17 / 09 / 2019
How to STO/IEO/ITO*? Ein Kurzleitfaden für die Praxis (Teil 1)

Wer als Emittent die Ausgabe von sog. Security Token, d.h. mithilfe der Blockchain/DLT-Technologie tokenisierter Vermögensanlagen oder Wertpapiere, beabsichtigt, hat eine Vielzahl rechtlicher und praktischer Fragen zu berücksichtigen. Einen wesentlichen Teil macht dabei die Abstimmung mit der zuständigen Aufsichtsbehörde im Hinblick auf etwaige Erlaubnis- und Prospektpflichten aus. Im Markt herrscht zu großen Teilen noch der Eindruck, dass man dabei ein völlig neues Terrain betritt und sich die Abstimmung mit der Aufsichtsbehörde gerade deswegen als schwierig erweist. Tatsächlich können zeitliche Verzögerungen und Schwierigkeiten im Rahmen der Abstimmung eines ITO mit der Aufsichtsbehörde aber häufig auf Unkenntnis und Unerfahrenheit zurückgeführt werden. Vor diesem Hintergrund hat die Bundesanstalt für Finanzdienstleistungsaufsicht (BaFin) kürzlich ein zweites Hinweisschreiben zu Prospekt- und Erlaubnispflichten im Zusammenhang mit der Ausgabe sog. Krypto-Token veröffentlicht (GZ: WA 51-Wp 7100-2019/0011 und IF 1-AZB 1505-2019/0003; Merkblatt).

Bei FinTech-affinen Rechtsberatern und sonstigen Marktteilnehmern, die im Bereich Aufsichts-, Prospekt- und Kapitalmarktrecht erfahren sind, dürften die Inhalte dieses Hinweisschreibens allerdings nicht wirklich überraschend sein. Gerade die von der BaFin beschriebene Vorgehensweise zur Vorbereitung von Anfragen dürfte für erfahrene Berater vielmehr Best Practice sein.

Damit Emittenten von Security Token und deren STO/ITO-Berater im Rahmen der organisatorischen und zeitlichen Planung eines ITO besser abschätzen können, welche Schritte zur Vorbereitung einer Anfrage bei der BaFin hinsichtlich etwaiger Erlaubnis- und Prospektpflichten sowie eines WIB-Gestattungsverfahrens bzw. Prospektbilligungsverfahrens erforderlich sind, können sie sich an folgendem Kurzleitfaden orientieren.
^^^^^^^^
**Aufgabe**
Welche Behörde hat laut dem Text über Security Token vor Kurzem ein zweites Hinweisschreiben zu Prospekt- und Erlaubnispflichten bei Krypto-Token herausgegeben?

**Quellenauszug**
^^^^^^^^
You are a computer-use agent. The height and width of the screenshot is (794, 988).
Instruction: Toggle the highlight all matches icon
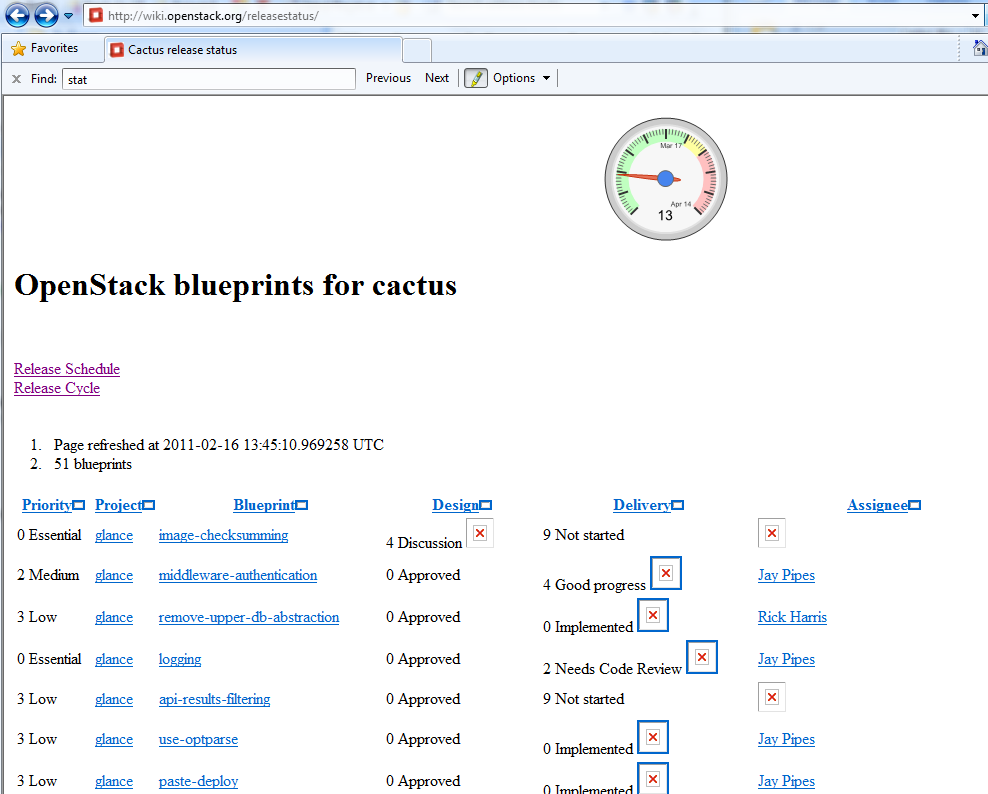(476, 78)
^^^^^^^^
**Vollständige Antwort**
Die Bundesanstalt für Finanzdienstleistungsaufsicht (BaFin).